Ideally, a man's anima proceeds naturally through these stages as he grows older. In fact, as an archetypal life force, the anima manifests in whatever shape or form is necessary to compensate the dominant conscious attitude.
So long as the anima is unconscious, everything she stands for is projected. Most commonly, because of the initially close tie between the anima and the protective mother-imago, this projection falls on the partner, with predictable results.
Animus: The inner masculine side of a woman. (See also anima, Eros, Logos and soul-image.)
Like the anima in a man, the animus is both a personal complex and an archetypal image.
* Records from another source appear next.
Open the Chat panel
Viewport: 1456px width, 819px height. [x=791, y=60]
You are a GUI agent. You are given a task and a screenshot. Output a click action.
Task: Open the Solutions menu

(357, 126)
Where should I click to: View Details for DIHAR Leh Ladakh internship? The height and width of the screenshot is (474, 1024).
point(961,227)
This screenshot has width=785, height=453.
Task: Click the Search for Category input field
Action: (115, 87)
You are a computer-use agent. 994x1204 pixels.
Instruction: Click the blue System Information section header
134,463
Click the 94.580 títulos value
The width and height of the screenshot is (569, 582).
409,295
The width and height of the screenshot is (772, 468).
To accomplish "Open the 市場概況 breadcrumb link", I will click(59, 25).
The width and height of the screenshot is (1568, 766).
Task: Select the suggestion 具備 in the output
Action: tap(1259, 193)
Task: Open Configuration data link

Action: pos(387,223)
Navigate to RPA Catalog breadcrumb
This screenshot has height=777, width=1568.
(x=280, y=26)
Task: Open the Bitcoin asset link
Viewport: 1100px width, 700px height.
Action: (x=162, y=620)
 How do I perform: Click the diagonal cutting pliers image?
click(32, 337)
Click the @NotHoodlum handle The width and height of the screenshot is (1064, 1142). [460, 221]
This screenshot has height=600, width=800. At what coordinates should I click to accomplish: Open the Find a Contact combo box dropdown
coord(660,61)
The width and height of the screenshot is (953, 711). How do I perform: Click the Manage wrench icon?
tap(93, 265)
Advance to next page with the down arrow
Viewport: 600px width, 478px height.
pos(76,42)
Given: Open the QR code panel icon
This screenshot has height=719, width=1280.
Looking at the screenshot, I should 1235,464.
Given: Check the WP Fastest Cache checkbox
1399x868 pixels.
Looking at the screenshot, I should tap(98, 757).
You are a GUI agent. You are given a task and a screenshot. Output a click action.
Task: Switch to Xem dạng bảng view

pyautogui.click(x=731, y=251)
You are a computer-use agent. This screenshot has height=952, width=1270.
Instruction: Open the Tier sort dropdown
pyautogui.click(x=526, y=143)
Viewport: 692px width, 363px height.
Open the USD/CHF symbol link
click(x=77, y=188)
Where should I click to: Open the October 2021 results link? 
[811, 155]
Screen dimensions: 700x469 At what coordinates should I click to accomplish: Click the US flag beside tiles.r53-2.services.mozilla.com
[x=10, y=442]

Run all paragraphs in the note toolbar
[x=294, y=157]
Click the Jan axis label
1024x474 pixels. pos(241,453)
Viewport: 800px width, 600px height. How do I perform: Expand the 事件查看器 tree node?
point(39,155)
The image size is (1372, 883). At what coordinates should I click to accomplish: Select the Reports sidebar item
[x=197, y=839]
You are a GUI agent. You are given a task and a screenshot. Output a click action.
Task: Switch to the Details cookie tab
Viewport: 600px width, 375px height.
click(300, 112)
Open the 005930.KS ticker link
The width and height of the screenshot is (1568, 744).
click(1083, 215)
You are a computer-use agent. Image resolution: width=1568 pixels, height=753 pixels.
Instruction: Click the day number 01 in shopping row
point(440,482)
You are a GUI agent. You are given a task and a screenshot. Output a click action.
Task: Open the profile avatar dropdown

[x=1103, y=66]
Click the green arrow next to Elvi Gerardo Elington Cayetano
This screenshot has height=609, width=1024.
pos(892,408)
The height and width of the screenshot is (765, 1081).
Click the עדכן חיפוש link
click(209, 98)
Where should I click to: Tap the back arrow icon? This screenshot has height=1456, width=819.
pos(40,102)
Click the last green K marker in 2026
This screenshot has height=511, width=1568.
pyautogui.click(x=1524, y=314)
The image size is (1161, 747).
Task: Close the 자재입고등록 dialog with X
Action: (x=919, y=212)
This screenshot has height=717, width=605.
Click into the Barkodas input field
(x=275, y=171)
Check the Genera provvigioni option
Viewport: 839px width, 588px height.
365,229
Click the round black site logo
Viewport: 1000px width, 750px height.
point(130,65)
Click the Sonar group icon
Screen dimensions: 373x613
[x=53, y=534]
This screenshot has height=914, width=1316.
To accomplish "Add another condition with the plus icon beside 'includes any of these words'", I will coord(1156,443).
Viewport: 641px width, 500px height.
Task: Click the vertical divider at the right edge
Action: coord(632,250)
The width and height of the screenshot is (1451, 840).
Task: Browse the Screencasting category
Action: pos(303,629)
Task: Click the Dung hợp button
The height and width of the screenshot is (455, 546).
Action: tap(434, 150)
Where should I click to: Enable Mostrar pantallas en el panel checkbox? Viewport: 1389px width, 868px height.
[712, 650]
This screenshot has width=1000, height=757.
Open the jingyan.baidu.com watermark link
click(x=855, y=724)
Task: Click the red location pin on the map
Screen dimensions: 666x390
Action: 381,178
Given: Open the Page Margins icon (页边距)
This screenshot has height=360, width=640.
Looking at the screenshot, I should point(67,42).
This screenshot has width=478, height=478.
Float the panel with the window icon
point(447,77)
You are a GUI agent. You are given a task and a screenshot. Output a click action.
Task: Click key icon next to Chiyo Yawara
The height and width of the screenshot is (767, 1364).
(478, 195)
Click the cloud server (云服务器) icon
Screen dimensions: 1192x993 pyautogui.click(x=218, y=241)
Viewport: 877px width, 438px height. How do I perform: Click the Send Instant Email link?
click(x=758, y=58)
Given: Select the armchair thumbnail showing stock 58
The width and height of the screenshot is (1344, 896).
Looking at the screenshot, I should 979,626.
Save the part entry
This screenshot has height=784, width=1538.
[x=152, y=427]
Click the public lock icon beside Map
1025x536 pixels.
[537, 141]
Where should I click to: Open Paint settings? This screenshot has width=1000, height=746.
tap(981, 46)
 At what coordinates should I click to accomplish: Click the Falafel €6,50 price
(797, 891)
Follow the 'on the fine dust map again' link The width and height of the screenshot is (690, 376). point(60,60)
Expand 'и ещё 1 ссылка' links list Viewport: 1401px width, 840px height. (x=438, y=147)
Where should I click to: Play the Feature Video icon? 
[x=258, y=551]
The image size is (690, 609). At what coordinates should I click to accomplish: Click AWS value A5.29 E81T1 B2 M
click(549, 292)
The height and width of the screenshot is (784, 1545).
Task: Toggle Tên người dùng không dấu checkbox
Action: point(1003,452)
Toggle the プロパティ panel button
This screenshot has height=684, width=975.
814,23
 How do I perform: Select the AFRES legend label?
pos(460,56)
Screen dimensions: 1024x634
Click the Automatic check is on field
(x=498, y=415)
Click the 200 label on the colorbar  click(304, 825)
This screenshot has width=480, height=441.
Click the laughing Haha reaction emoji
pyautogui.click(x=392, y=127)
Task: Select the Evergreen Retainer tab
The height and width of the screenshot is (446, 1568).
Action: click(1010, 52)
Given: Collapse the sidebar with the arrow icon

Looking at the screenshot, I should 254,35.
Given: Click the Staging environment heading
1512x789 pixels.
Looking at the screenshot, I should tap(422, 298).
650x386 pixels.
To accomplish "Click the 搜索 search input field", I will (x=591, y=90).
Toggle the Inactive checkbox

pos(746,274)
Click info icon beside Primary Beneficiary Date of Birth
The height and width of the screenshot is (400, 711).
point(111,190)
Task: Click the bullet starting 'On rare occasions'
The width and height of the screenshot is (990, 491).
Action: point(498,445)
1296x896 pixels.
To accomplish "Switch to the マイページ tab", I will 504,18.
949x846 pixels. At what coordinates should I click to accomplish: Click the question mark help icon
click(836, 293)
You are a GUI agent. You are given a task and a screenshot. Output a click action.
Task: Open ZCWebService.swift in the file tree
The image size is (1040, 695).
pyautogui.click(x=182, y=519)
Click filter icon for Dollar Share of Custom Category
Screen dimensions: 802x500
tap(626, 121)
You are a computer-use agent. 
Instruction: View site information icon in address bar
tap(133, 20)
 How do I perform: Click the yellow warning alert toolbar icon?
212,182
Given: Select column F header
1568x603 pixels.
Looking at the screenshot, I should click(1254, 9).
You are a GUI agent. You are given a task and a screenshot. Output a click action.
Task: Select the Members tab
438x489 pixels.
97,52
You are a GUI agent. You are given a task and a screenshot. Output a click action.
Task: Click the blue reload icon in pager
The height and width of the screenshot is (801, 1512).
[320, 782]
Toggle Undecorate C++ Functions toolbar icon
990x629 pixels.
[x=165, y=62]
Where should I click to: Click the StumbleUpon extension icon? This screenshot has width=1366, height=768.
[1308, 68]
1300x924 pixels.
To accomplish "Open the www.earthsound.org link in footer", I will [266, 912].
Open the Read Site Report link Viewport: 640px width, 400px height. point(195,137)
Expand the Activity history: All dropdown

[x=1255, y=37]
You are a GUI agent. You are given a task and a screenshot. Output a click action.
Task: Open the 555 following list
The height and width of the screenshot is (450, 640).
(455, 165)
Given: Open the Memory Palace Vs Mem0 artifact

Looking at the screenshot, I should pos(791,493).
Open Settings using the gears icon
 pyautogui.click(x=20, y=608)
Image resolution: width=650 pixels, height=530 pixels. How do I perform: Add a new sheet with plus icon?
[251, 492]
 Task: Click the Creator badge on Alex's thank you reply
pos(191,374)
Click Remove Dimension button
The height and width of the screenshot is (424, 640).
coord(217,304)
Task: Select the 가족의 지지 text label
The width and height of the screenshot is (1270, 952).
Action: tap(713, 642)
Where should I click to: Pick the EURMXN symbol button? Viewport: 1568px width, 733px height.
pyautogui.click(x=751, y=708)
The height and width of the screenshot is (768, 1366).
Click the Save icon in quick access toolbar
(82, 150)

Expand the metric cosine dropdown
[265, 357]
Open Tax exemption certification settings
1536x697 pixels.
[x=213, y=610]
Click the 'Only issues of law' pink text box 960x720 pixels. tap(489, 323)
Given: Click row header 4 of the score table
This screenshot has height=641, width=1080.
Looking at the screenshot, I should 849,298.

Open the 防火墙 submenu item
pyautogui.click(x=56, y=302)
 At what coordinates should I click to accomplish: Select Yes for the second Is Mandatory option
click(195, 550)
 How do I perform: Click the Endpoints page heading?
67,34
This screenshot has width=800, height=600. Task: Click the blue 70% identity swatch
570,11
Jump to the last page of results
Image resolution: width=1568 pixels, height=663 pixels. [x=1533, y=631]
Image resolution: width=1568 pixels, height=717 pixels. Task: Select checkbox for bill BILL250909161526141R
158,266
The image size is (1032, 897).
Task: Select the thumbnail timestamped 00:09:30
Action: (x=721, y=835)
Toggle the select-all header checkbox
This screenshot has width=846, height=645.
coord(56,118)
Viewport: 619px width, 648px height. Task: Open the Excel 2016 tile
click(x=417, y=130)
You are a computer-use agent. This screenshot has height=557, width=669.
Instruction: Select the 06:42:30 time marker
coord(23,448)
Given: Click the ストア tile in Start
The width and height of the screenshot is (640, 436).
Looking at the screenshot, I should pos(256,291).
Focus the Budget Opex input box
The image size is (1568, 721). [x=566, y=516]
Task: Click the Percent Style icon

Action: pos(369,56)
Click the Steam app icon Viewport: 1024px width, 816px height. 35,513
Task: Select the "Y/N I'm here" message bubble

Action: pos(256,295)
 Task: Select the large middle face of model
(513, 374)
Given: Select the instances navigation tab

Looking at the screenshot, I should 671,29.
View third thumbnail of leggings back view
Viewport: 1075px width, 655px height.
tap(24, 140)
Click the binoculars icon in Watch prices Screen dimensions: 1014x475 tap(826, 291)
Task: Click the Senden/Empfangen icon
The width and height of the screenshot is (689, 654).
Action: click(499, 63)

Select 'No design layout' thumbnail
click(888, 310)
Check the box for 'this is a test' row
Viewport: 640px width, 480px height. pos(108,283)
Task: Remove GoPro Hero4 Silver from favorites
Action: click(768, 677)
Jung described four stages of animus development in a woman. He first appears in dreams and fantasy as the embodiment of physical power, an athlete, muscle man or thug. In the second stage, the animus provides her with initiative and the capacity for planned action. He is behind a woman's desire for independence and a career of her own. In the next [third] stage, the animus is the "word," often personified in dreams as a professor or clergyman. In the fourth stage, the animus is the incarnation of spiritual meaning. On this highest level, like the anima as Sophia, the animus mediates between a woman's conscious mind and the unconscious. In mythology this aspect of the animus appears as Hermes, messenger of the gods; in dreams he is a helpful guide.
Any of these aspects of the animus can be projected onto a man. As with the projected anima, this can lead to unrealistic expectations and acrimony in relationships.